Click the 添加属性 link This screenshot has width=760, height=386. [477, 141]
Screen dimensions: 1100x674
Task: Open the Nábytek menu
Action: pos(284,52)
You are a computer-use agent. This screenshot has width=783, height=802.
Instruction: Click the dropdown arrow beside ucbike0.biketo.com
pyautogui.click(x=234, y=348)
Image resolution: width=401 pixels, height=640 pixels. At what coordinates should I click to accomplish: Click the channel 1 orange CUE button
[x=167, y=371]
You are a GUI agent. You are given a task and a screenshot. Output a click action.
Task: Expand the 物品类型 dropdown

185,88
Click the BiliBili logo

* * *

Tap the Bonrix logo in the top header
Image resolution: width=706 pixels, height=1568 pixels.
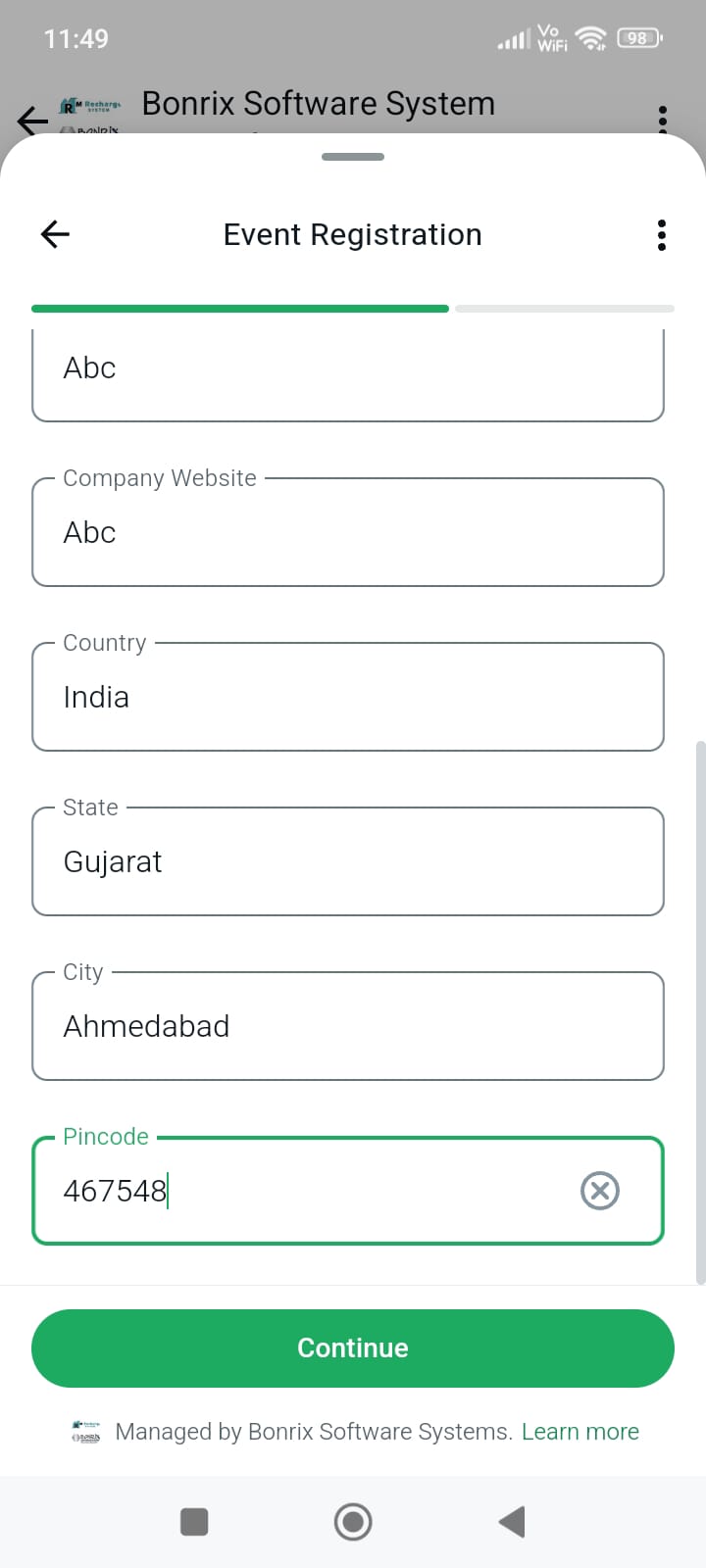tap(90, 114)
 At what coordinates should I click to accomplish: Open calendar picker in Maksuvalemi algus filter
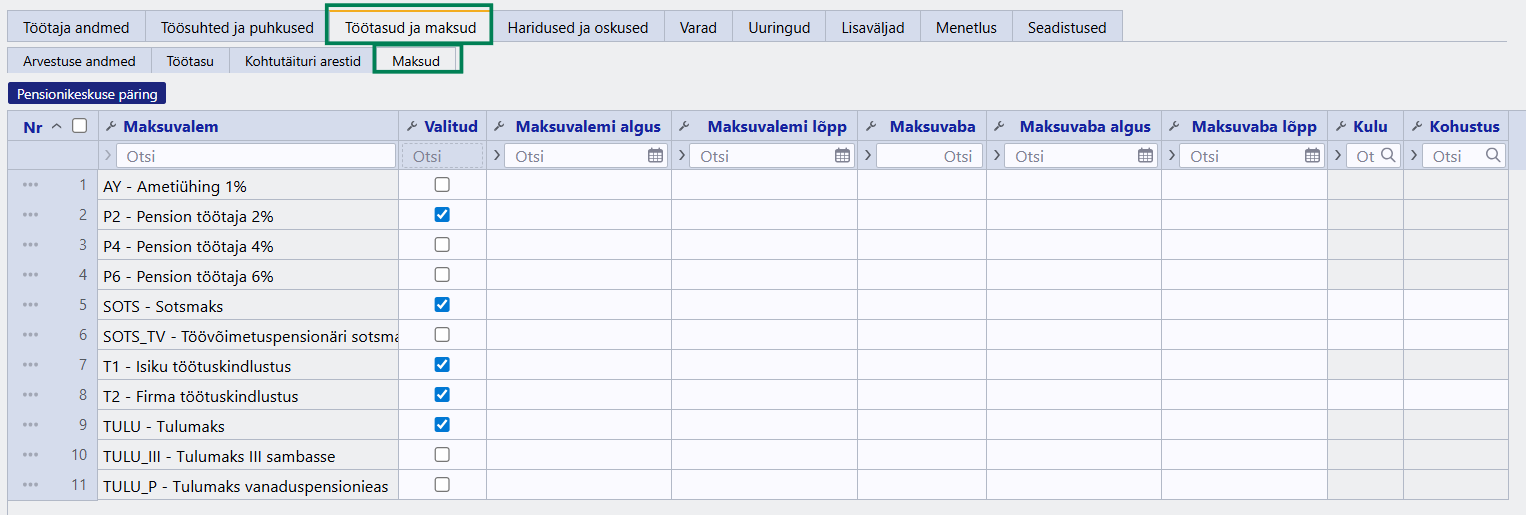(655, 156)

* * *

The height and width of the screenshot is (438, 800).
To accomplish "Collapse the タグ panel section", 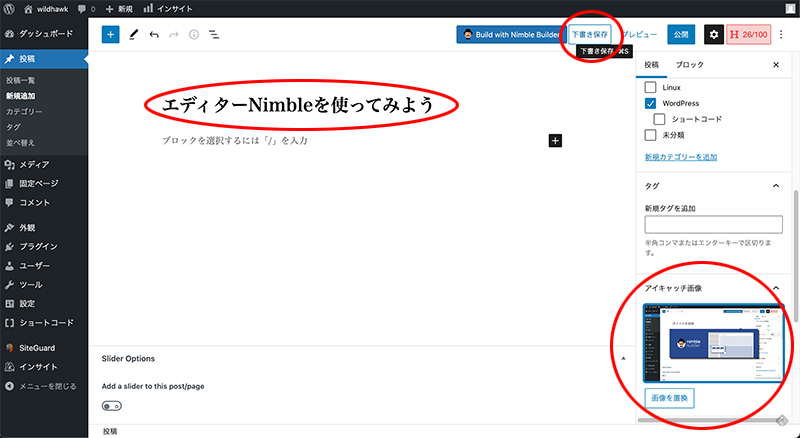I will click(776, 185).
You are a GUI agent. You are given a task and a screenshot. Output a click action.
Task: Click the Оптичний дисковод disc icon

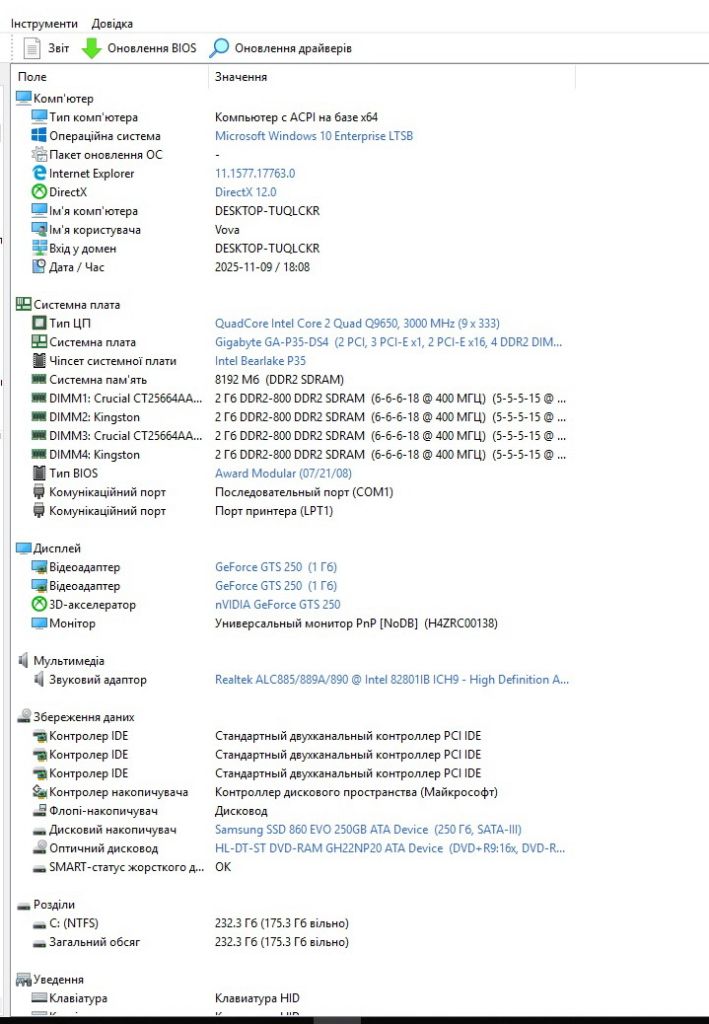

- [Instructions for the task]
In the listing above, find the line containing "You are a computer-use" and the line containing "Click the BiliBili logo". Output them and every line between, exactly, and nothing else.

- [Written response]
You are a computer-use agent. This screenshot has width=783, height=802.
Instruction: Click the dropdown arrow beside ucbike0.biketo.com
pyautogui.click(x=234, y=348)
Image resolution: width=401 pixels, height=640 pixels. At what coordinates should I click to accomplish: Click the channel 1 orange CUE button
[x=167, y=371]
You are a GUI agent. You are given a task and a screenshot. Output a click action.
Task: Expand the 物品类型 dropdown

185,88
Click the BiliBili logo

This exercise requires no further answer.